◆ Written exercise
Identify each line in the records below that contains the word "column", and copy those lines out in full.

[Collection entries]

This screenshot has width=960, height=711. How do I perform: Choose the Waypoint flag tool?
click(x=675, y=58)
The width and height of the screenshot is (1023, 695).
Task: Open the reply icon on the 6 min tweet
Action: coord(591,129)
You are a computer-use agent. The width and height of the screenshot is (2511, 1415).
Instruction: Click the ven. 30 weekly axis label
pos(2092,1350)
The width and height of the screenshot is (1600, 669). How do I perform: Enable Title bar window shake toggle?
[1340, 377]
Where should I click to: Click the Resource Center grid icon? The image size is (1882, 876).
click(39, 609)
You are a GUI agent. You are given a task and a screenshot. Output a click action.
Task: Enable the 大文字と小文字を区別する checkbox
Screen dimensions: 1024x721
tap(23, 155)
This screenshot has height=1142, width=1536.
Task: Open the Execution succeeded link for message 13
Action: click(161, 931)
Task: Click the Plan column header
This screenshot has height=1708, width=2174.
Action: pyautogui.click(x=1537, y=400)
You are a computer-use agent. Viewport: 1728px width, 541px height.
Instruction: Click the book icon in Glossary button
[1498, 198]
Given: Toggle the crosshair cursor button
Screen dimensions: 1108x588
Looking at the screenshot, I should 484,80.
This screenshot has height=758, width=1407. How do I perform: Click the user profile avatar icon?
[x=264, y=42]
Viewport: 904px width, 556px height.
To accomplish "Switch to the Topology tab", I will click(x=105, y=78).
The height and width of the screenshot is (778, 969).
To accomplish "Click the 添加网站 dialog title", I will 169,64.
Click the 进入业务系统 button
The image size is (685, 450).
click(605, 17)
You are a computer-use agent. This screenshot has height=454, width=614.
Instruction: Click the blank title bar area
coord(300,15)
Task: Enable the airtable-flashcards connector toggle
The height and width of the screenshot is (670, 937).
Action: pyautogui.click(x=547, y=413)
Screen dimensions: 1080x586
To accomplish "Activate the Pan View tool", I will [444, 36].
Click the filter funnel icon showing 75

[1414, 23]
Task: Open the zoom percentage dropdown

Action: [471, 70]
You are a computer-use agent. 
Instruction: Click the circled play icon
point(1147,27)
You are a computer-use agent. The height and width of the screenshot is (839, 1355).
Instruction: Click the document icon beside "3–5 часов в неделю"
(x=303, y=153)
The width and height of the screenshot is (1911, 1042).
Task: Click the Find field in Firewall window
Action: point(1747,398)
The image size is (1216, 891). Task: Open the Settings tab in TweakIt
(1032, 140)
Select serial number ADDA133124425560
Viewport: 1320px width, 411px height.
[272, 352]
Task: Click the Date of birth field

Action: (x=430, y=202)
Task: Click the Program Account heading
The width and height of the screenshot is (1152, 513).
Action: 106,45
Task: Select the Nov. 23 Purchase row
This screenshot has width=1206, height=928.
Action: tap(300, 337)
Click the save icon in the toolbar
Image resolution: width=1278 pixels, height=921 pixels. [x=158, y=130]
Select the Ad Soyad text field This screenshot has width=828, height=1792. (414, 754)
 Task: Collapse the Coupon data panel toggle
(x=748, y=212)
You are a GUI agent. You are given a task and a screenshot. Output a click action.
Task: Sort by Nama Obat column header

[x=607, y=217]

◆ Task response
Task: Click the Plan column header
Task: Sort by Nama Obat column header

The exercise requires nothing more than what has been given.